Au cours de l’année 2021 et au début 2022, la portion du versement mensuel allouée aux intérêts s’établit en moyenne à 700 $, alors que la part allouée au capital est de 860 $. Dans un monde idéal où les conditions du prêt ne changent pas, la part allouée aux intérêts décline au fil du temps jusqu’à l’échéance du prêt dans 25 ans. En mars 2022, pour combattre l’inflation galopante, la Banque du Canada a enclenché le présent cycle de resserrement monétaire. Les taux variables ont emboîté le pas et la portion du versement allouée aux intérêts s’est mise à grimper. Entre mars et septembre 2022, puisque le versement de ce prêt est fixe, notre ménage fictif touche la deuxième marche de l’infernal escalier. La hausse des taux mène à l’allongement de la période d’amortissement. Dans cette simulation, c’est en octobre 2022 que notre ménage touche la troisième marche. Le paiement d’intérêt dépasse alors le versement mensuel et le seuil de déclenchement est atteint.

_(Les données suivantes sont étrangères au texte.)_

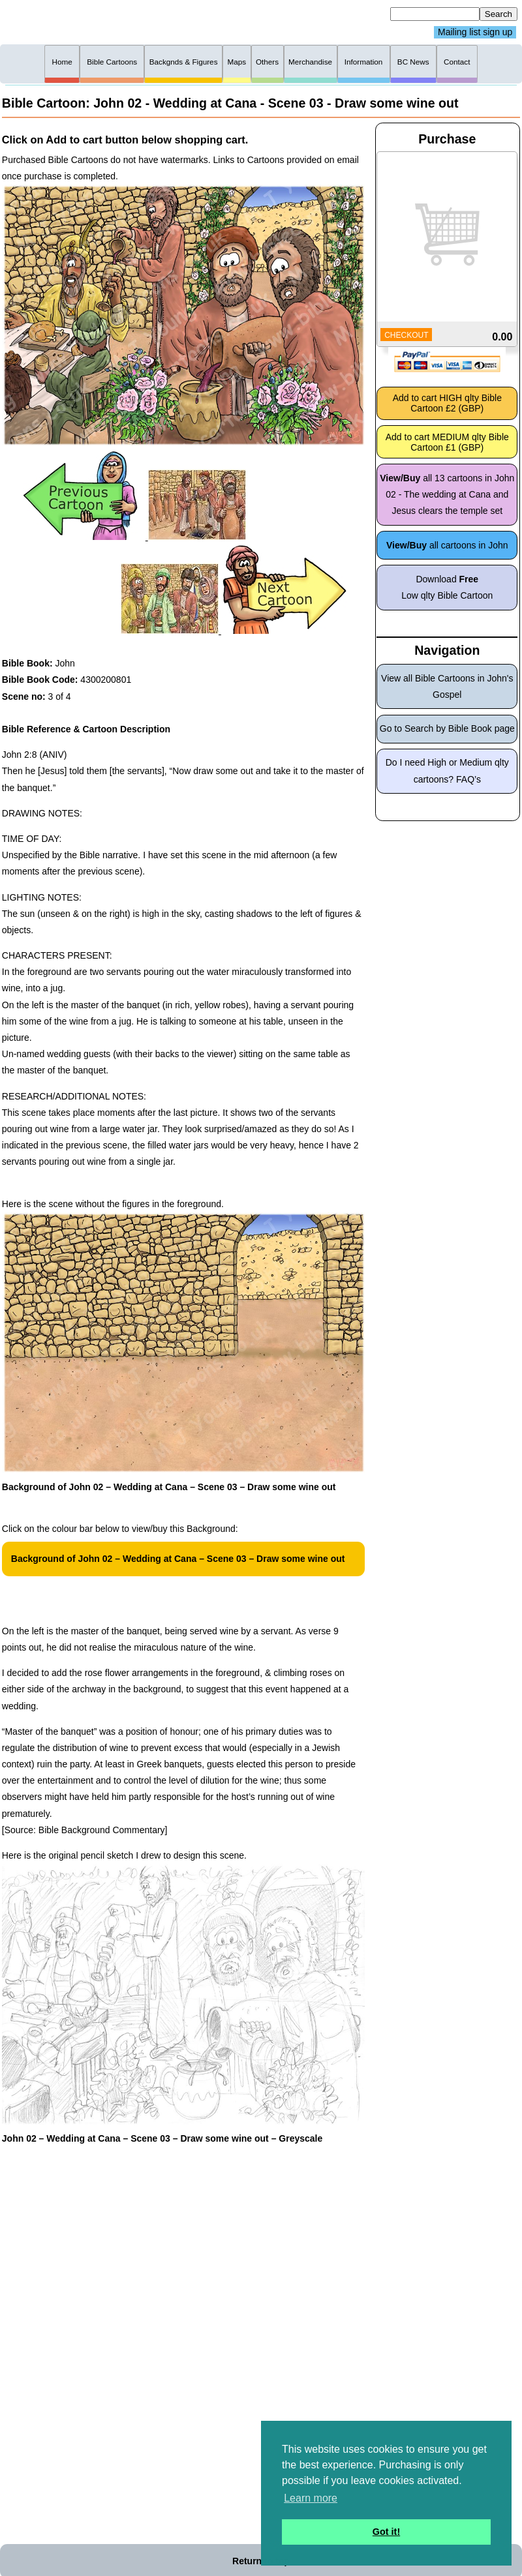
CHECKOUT (406, 335)
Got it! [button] (386, 2531)
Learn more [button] (310, 2498)
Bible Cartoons (112, 61)
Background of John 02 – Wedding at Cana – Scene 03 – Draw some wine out (178, 1558)
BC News (413, 61)
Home (62, 61)
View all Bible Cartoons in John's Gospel (447, 686)
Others (267, 61)
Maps (236, 61)
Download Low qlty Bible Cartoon (447, 587)
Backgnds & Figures (183, 61)
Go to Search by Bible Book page (447, 728)
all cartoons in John (447, 545)
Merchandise (310, 61)
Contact (457, 61)
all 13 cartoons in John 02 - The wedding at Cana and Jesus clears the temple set (447, 494)
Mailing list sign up (475, 32)
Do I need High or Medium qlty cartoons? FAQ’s (447, 770)
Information (364, 61)
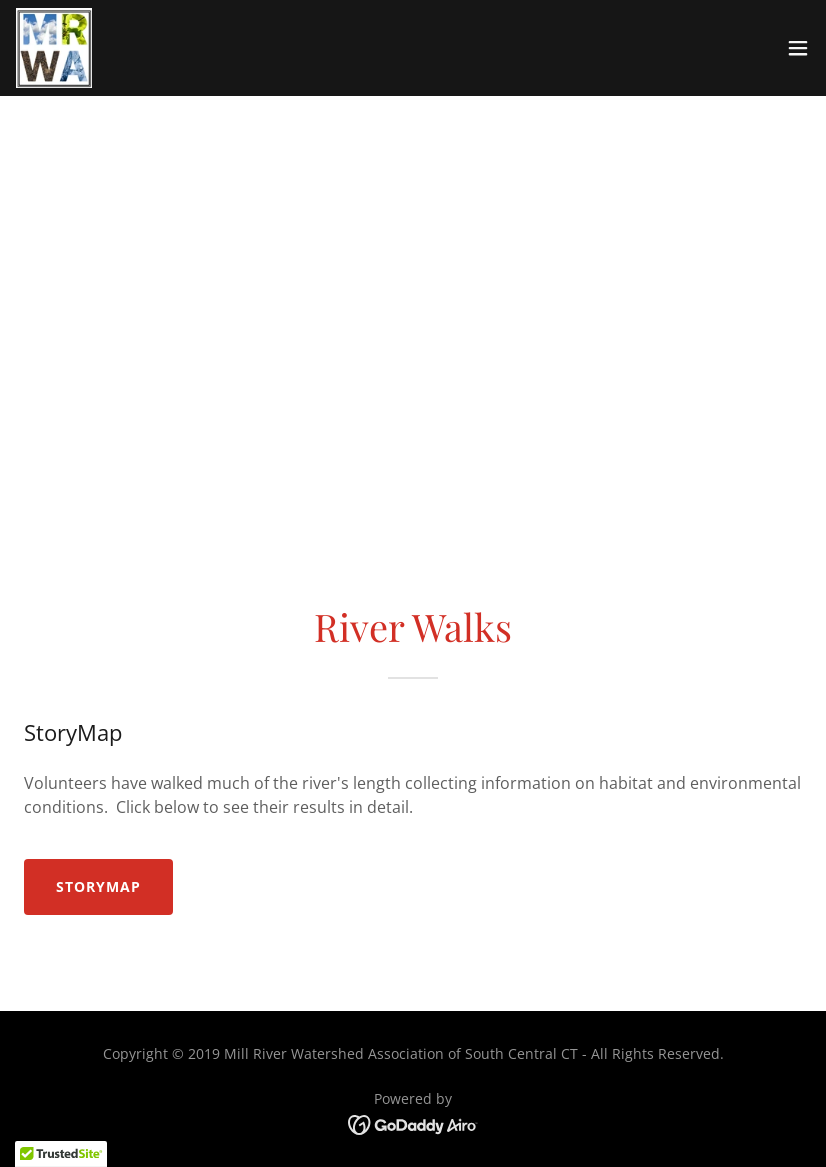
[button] (798, 48)
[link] (54, 48)
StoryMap (98, 886)
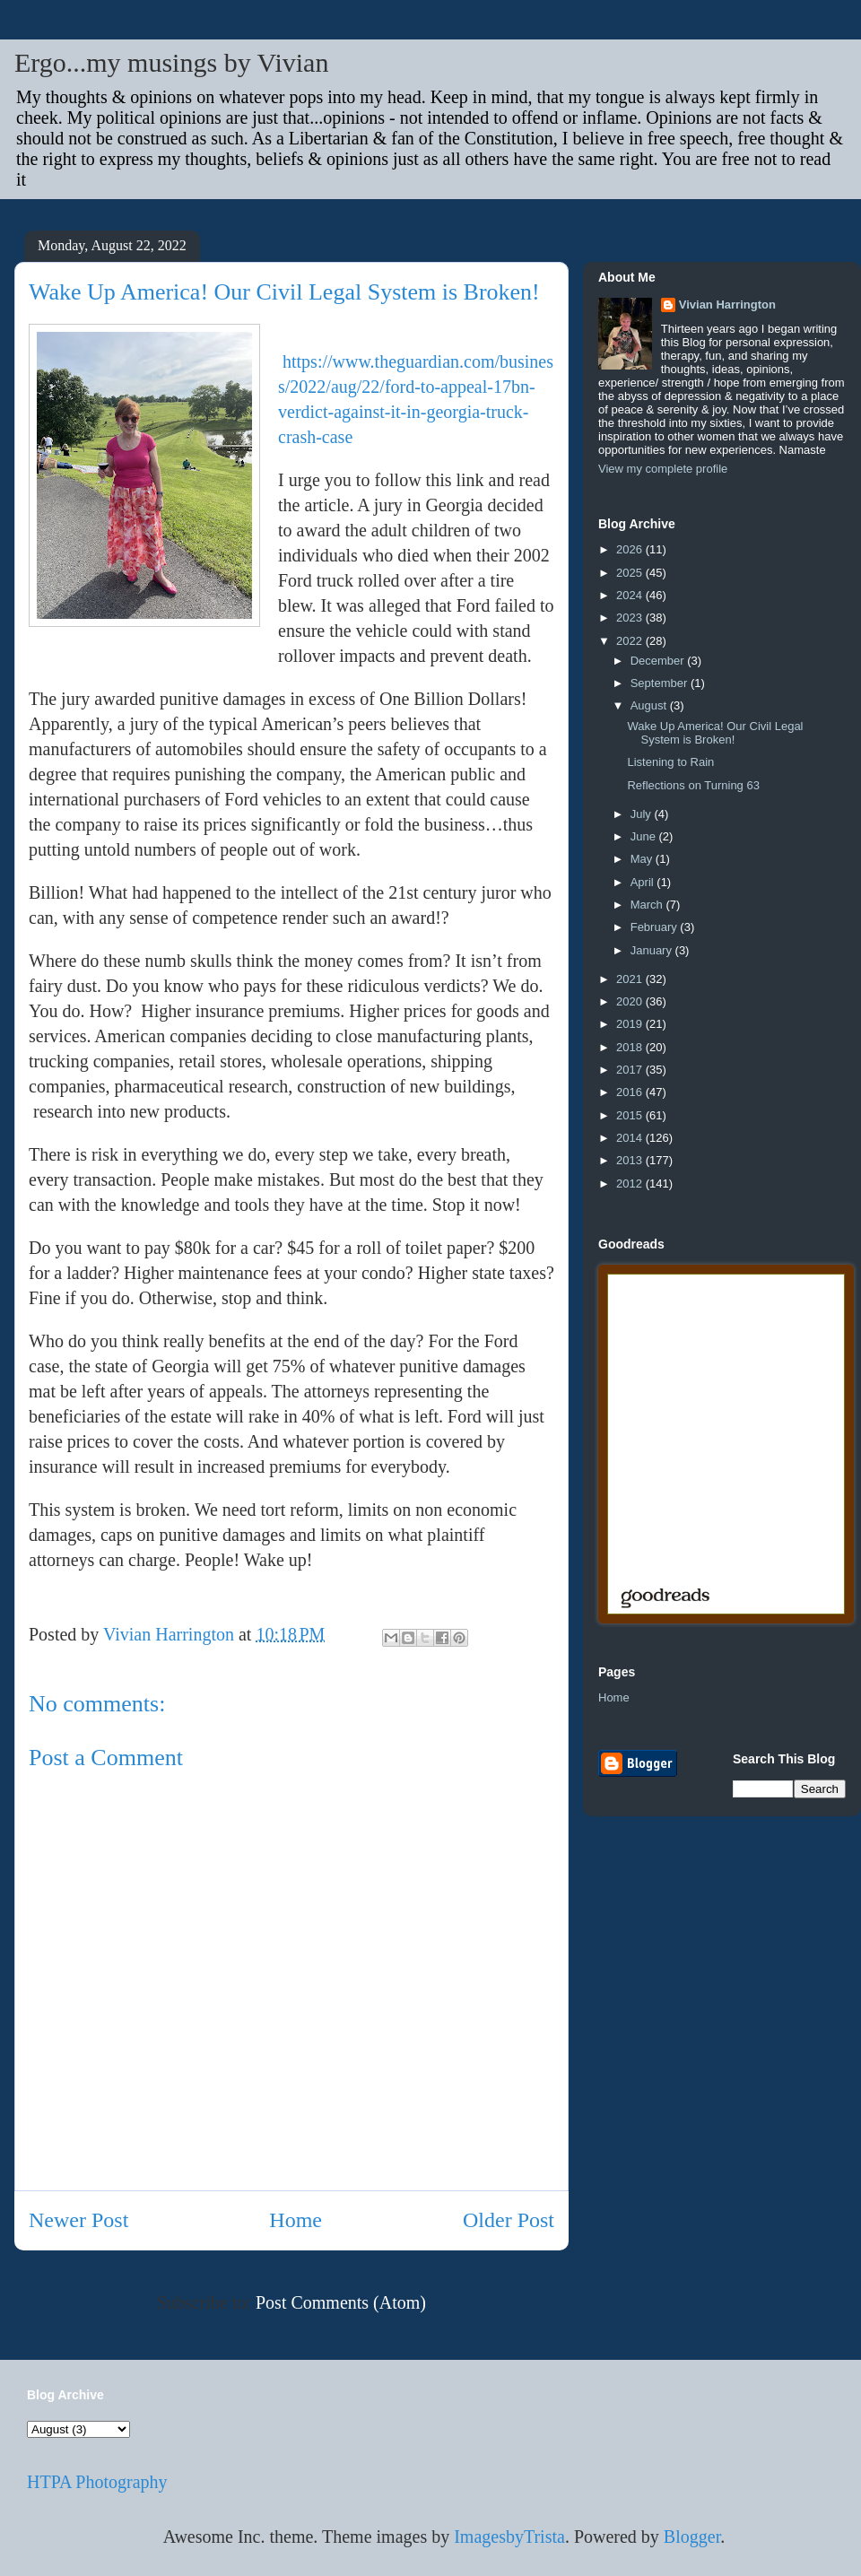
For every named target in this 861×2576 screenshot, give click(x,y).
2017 (631, 1069)
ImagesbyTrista (509, 2536)
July (643, 814)
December (659, 660)
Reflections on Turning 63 (693, 785)
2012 (631, 1183)
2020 (631, 1001)
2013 (631, 1160)
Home (295, 2220)
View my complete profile (662, 468)
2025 (631, 572)
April (644, 882)
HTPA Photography (97, 2482)
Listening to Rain (670, 762)
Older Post (508, 2220)
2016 (631, 1092)
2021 (631, 979)
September (661, 683)
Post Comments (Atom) (341, 2302)
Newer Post (78, 2220)
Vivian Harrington (727, 304)
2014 (631, 1137)
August (650, 705)
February (656, 927)
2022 (631, 641)
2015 (631, 1115)
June (645, 836)
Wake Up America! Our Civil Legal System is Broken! (715, 733)
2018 (631, 1047)
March (648, 904)
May (643, 859)
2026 (631, 549)
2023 (631, 617)
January (653, 950)
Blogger (692, 2536)
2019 (631, 1024)
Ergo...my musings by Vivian (171, 62)
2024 (631, 595)
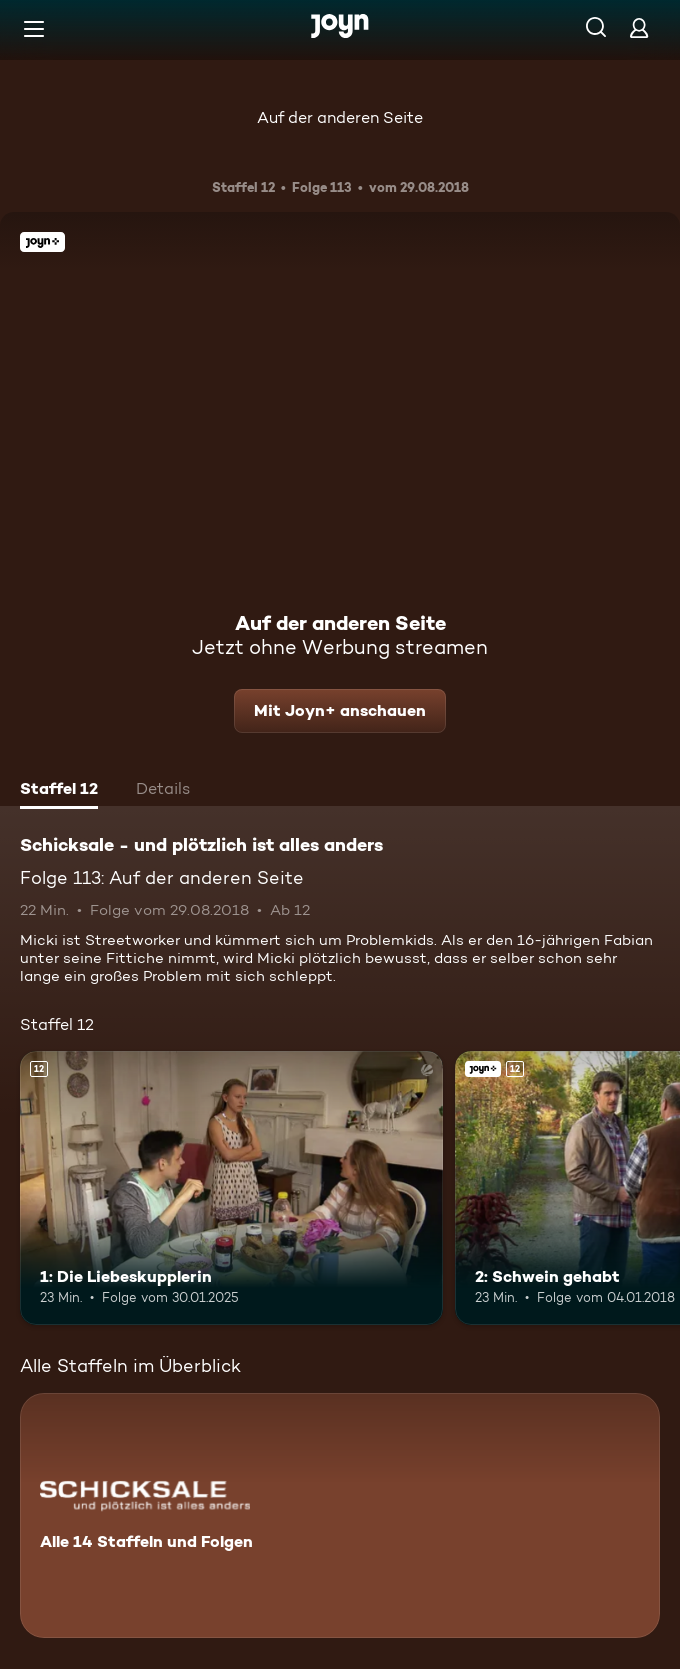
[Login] (639, 27)
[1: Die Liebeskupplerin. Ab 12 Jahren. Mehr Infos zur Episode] (231, 1188)
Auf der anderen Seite (340, 117)
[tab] (59, 791)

Les banques et les prêteurs hypothécaires utilisent différentes approches lorsqu’un ménage atteint le seuil de déclenchement. Certains prêteurs augmentent automatiquement la mensualité pour qu’elle couvre les intérêts. C’est dans cette situation que les ménages sont les plus vulnérables à court terme. Cette ponction pourrait avoir une grande incidence sur le budget familial. Dans notre exemple, le versement mensuel de notre ménage fictif augmente de près de 335 $ lorsque le taux hypothécaire passe de 2,45 % à 7,20 %, si l’objectif n’est que de couvrir la hausse des intérêts. Un trou de plus de 4 000 $ dans le budget annuel.
D’autres prêteurs sont plus permissifs et permettent l’amortissement négatif. À court terme, le budget familial subira alors peu d’impact. Cependant, la vulnérabilité financière à long terme est atteinte puisque le passif de la famille s’alourdit. D’autres prêteurs encore communiquent avec les emprunteurs avant qu’ils n’atteignent leur seuil de déclenchement pour leur offrir différentes options. Parmi celles-ci, la possibilité de passer à un prêt hypothécaire à taux fixe pour régulariser leur situation financière ou encore d’effectuer un versement forfaitaire.
Aucune de ces solutions n’est magique. En matière de crédit hypothécaire, il faut espérer le meilleur et se préparer au pire. //
Note de la rédaction. Ce texte a été écrit, révisé et mis en pages par Société de services financiers Fonds FMOQ inc. et ses mandataires. Il n’engage que ses auteurs.